═════ Article

What is on the agenda? According to Mike Bimha, who is acting loudspeaker of Zanu PF, the party will have a session to “take stock of promises which were made in 2018 … we will talk about milestones achieved”.
A session to list the party’s fulfilled election promises? This will, quite clearly, be the shortest session at the conference.
Tech savvy CCC
It was reported this week that a new party, calling itself the Citizens Convergence for Change (CCC) had been formed. Of course, lazy detractors started claiming that this party was only meant to sow confusion in the opposition ranks. Clearly, there are just jealous people unable to deal with this new political force emerging from the bustling political battlefields of Buhera.
Is this not the multiparty plurality some of you people marched up and down Harare’s dirty streets for?
One Varaidzo Musungo, in a letter to the Zimbabwe Electoral Commission, the world’s most transparent elections body, announced that the party’s new logo would be a cell phone emoji.
Why go to the lengths of designing clenched fists and open palms as party symbols when one can simply use smiley faces and hands from WhatsApp? It was about time the country had a party that was this technologically savvy.
Muckraker was inspired this week, reading how Valdimir Putin in Russia is preparing for elections.
In St Petersburg, Boris Vishnevsky, a professor and a liberal candidate, is campaigning to be an MP. Running against him are the two other rival candidates, Boris Vishnevsky and Boris Vishnevsky. By a stroke of genius, there are two other candidates who have the same name, and even look exactly like him, also running for office.
The electoral commission has allowed the imposters to register on the ballot. This is, of course, the natural thing for any patriotic electoral commission to do.
We hope our own patriots at Zec are taking notice.
Should Douglas Mwonzora decide to stand as Nelson Chamisa in 2023, complete with a picture that looks like that of Chamisa, we do not want any unpatriotic noise from the usual quarters.
Speaking of events in the opposition, the government was shaken to the core this week when Job Sikhala threatened to shut down the country.
Obviously, annoyed that someone was trying to register “CCC” on behalf of his dithering party, Sikhala warned: “If this situation continues to throttle our democratic space, some of us will lose our temper very soon. I will shut down this country of course like I did last July,” Sikhala roared.
The threat must be taken seriously by all concerned. The most worried must be Sarah Mahoka, who may or may not have had a rather heavy-set man seeking refuge in her ceiling around that same time. She must, as a matter of urgency, call her carpenter to reinforce her ceiling.
It is disappointing that, weeks after the country launched its space programme, necessary changes are still to be made to important titles of the nation.
We saw the Herald hailing our space plans by telling the world in an emphatic headline: Zimbabwe enters new space era. On ZBC-TV, the country’s best television station, and also the country’s only TV station, spent half a news bulletin telling us about our scientific breakthrough, the envy of all our poor neighbours.
And yet, none of these media outlets have gone ahead and done the needful. Surely, it is no longer enough to simply call our leader “Head of State and Government and Commander-in-Chief of the Zimbabwe Defence Forces”. That is too old. It leaves out more of his sterling achievements.
In addition to titles like Chancellor of All Universities, Ribbon-cutter-in-Chief and Commissioner-General of All Low-Lying Bridges, Loving Husband to the Country’s Leading Philanthropist, Father of Entrepreneurs, and so forth; surely, we must, at banquet decked out with those colourful sheets that we use as décor supplied by patriotic tenderpreneurs, add the title of Astronomer-in-Chief to our dear leader’s growing list of accolades.

══════════
═════ Data block

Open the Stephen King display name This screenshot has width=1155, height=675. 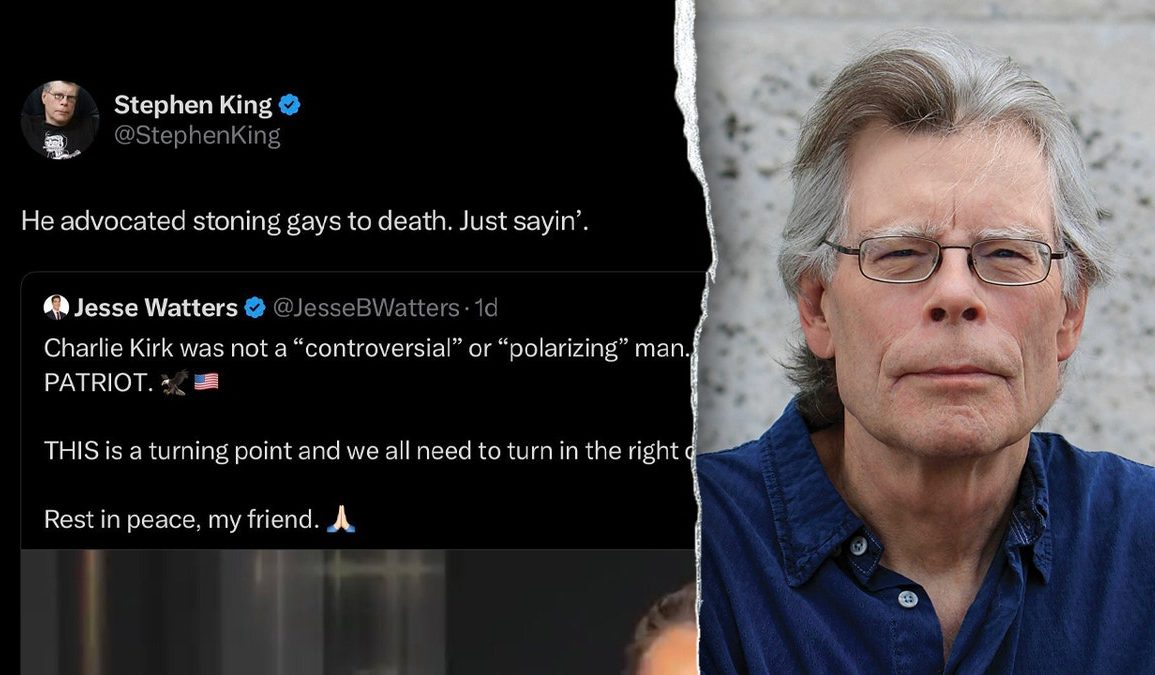(x=193, y=105)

══════════

Work instructions
a – Answer these questions about the column above:
(i) According to the letter to the Zimbabwe Electoral Commission, what would the new party's logo be?
(ii) In which city is Boris Vishnevsky campaigning to be an MP?
(iii) Who threatened to shut down the country?
b – Write out the passage of the column that runs between "Why go to the" and "are taking notice.", inclusive.

Answers for the tasks
a –
(i) A cell phone emoji
(ii) St Petersburg
(iii) Job Sikhala

b –
Why go to the lengths of designing clenched fists and open palms as party symbols when one can simply use smiley faces and hands from WhatsApp? It was about time the country had a party that was this technologically savvy.
Muckraker was inspired this week, reading how Valdimir Putin in Russia is preparing for elections.
In St Petersburg, Boris Vishnevsky, a professor and a liberal candidate, is campaigning to be an MP. Running against him are the two other rival candidates, Boris Vishnevsky and Boris Vishnevsky. By a stroke of genius, there are two other candidates who have the same name, and even look exactly like him, also running for office.
The electoral commission has allowed the imposters to register on the ballot. This is, of course, the natural thing for any patriotic electoral commission to do.
We hope our own patriots at Zec are taking notice.